In support of the DMM, Ekkekakis et al, (2004) investigated the affective responses of 20 participants following an incremental treadmill protocol. It was demonstrated that affective valence was compromised as participants reached their individualised VT. Additionally, Partfitt and colleagues, (2006) examined the difference in affective responses to exercise intensities above and below the VT. Twelve sedentary participants were instructed to undertake three 20 minute exercise conditions. Condition 1 involved exercising above the lactate threshold (LT) (4 mmol.L-1), 2, below the LT (2 mmol.L-1 and condition 3 was a self-selected intensity. As predicted 83% of participants reported a decline in affect under condition one. However, condition 2 exhibited a large variability in response with 42% remaining unchanged or decreasing. These findings suggest that affective responses vary highly from individual-to-individual.
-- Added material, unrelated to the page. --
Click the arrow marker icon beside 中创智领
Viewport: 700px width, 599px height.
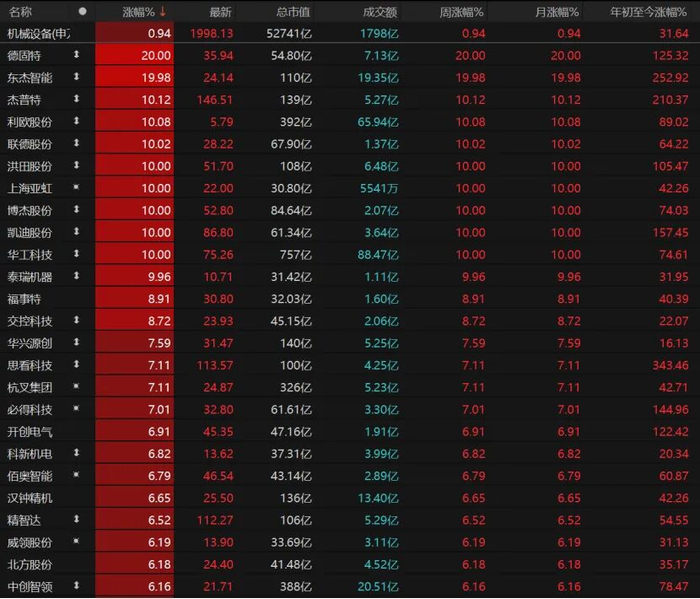pyautogui.click(x=76, y=586)

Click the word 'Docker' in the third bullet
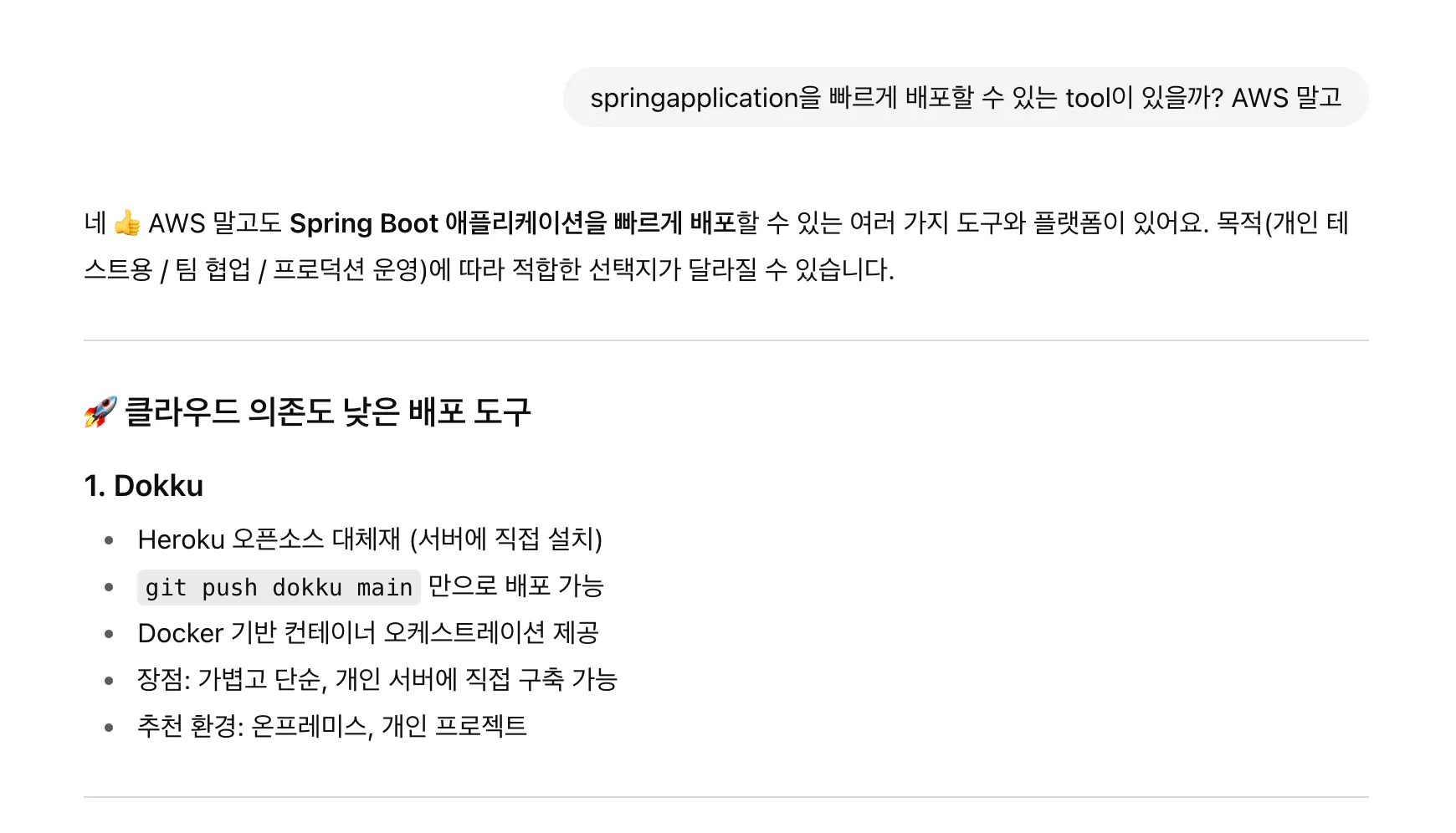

Thus, given that affective responses to exercise have been linked to adherence, it is imperative that those performing SIT have a positive experience to increase the likelihood of future exercise engagement (Tritter et al, 2013; Williams, 2008). Barlett and colleagues, (2011) aimed to assess ratings of perceived enjoyment following sessions of SIT and CT. Eight participants performed a SIT session (6 x 3 min at 90% VO2max) interspersed by an active recovery (3 min at 50% VO2max). Interestingly, ratings of perceived enjoyment were significantly higher following SIT compared to the CT condition (50 min at 70% VO2max). Evidently, affect responses are highly inter-individually variable and may range from individual and condition. The intensity and duration of bouts is a crucial determinant of the sprint power profile (Hazell et al, 2010) and although reduced-volume SIT may be more tolerable for the sedentary (Skleryk et al, 2013), findings from this protocol have been ambivalent. These findings stress the importance of the sprint power profile and it is unclear whether a lower intensity bout can achieve the same level of fitness, health and performance benefits.
Given that enjoyment is associated with exercise adherence (Ekkekakis et al, 2009; Tritter et al, 2013; Williams, 2008), the general population should be encouraged to engage in a physical activity of their own preference in order to achieve the recommended government exercise guidelines. At present, it may be premature to advocate SIT to the general public (Whyte et al, 2013). It is apparent there is a severe lack of research regarding SIT and feeling states and future research must investigate the acute and chronic psychological and physiological responses to SIT in a real-life setting.